:: Data for the task ::
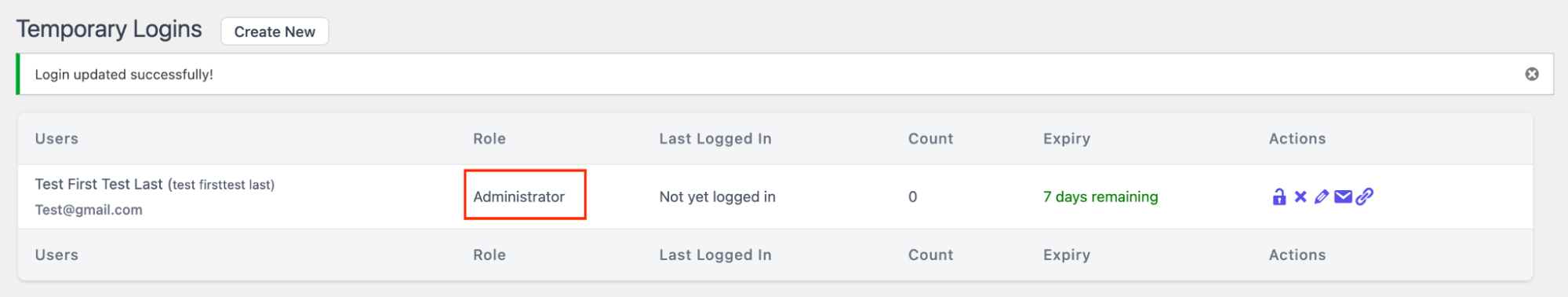Click the top Expiry column header
Viewport: 1568px width, 297px height.
point(1067,138)
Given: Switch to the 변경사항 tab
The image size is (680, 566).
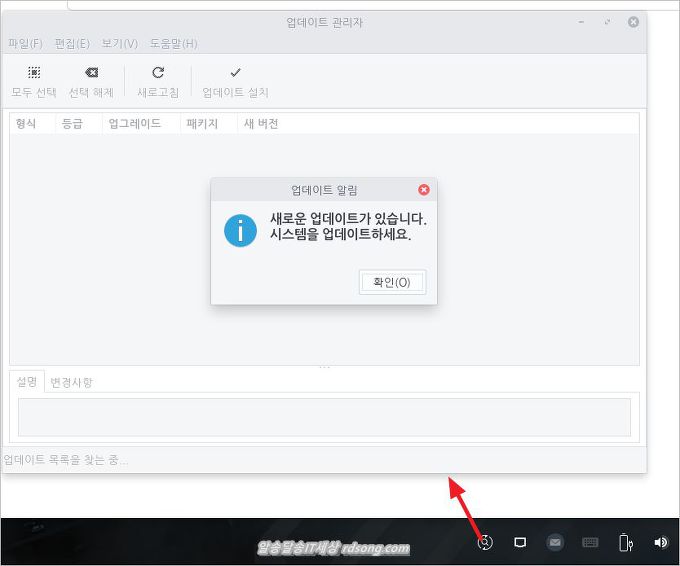Looking at the screenshot, I should [x=71, y=382].
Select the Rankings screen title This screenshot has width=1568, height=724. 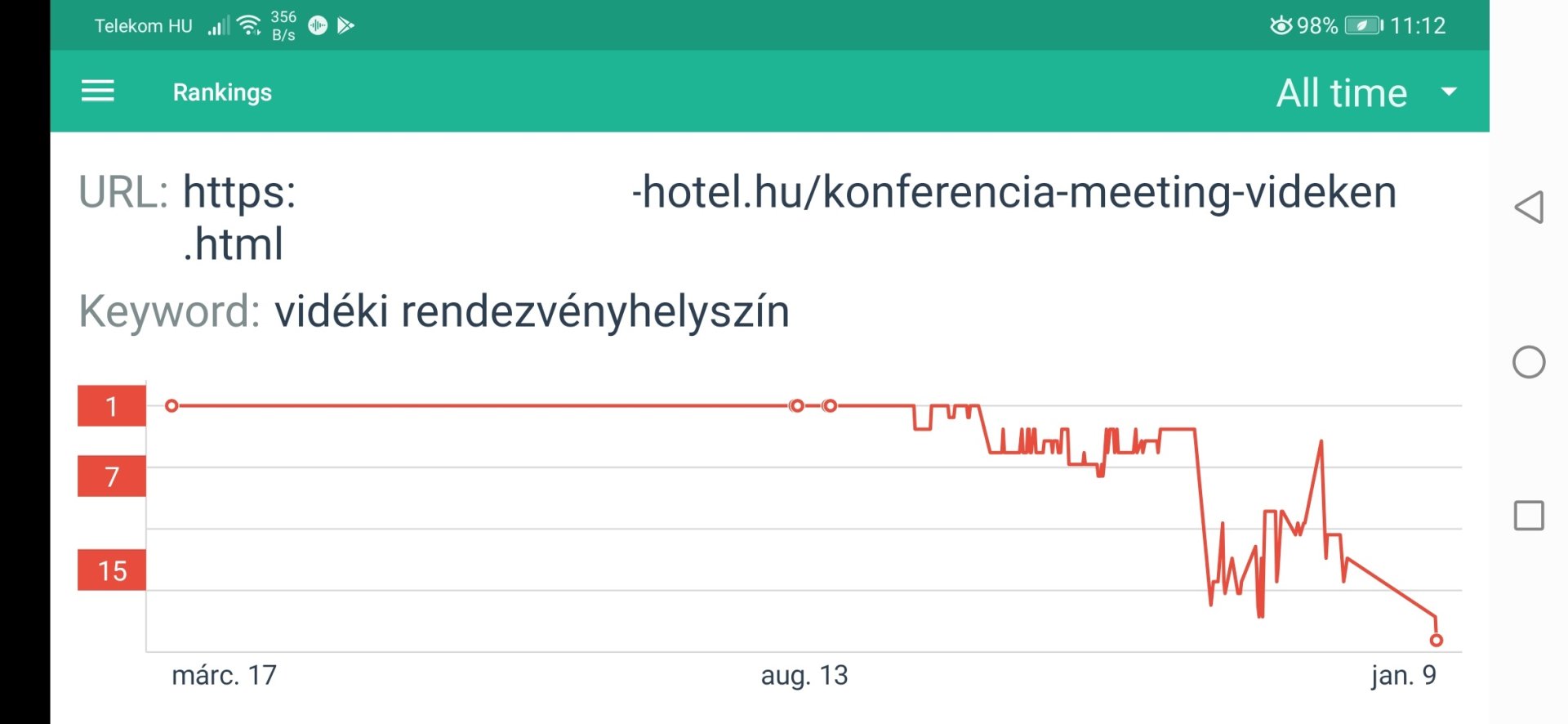pos(222,92)
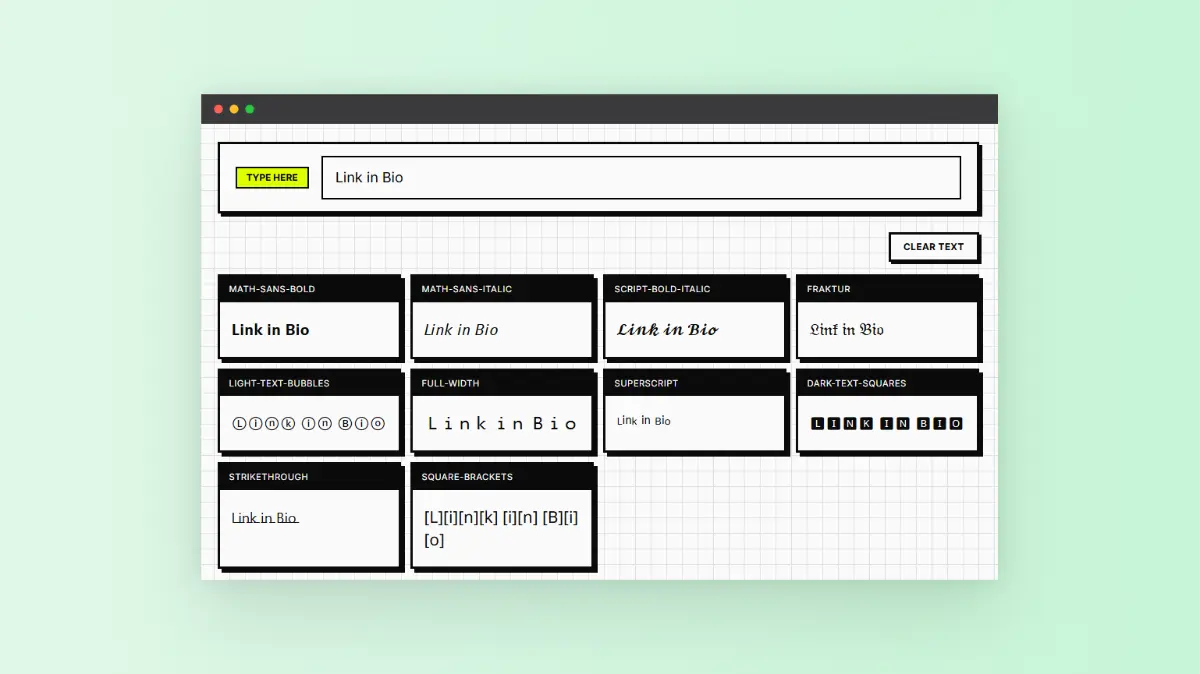This screenshot has height=674, width=1200.
Task: Click the yellow traffic-light window control
Action: click(x=234, y=109)
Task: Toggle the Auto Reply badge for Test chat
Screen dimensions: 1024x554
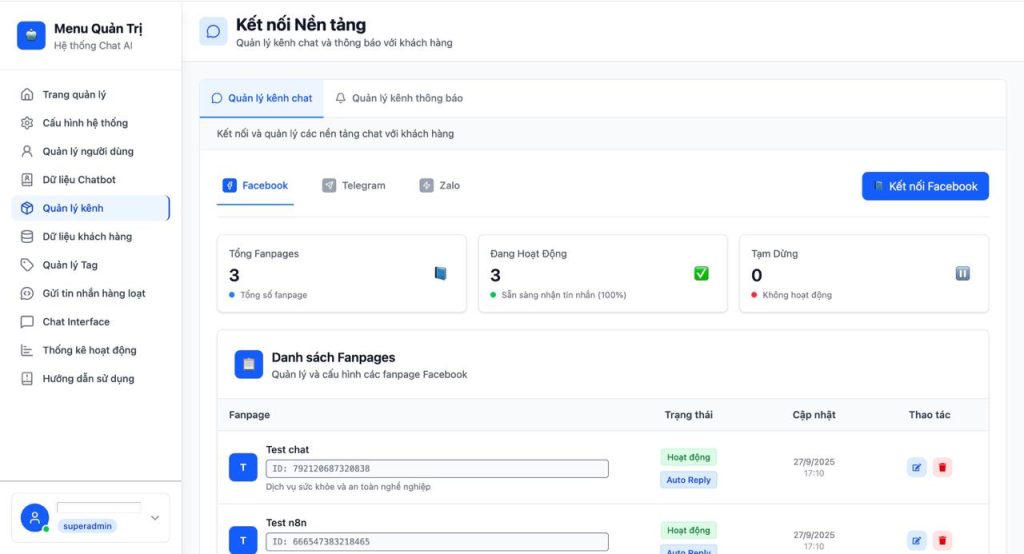Action: point(688,480)
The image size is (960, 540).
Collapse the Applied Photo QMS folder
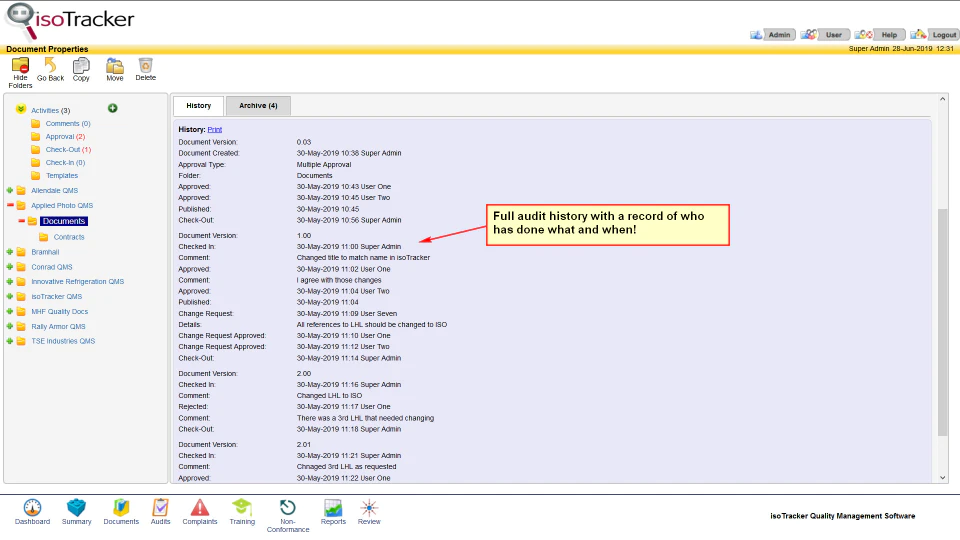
:::
## Work order
Output nothing but the lines from the line with "The image size is (960, 540)." through the last line of the material above, please, word for word and without the pictures.

## Exercise output
The image size is (960, 540).
Collapse the Applied Photo QMS folder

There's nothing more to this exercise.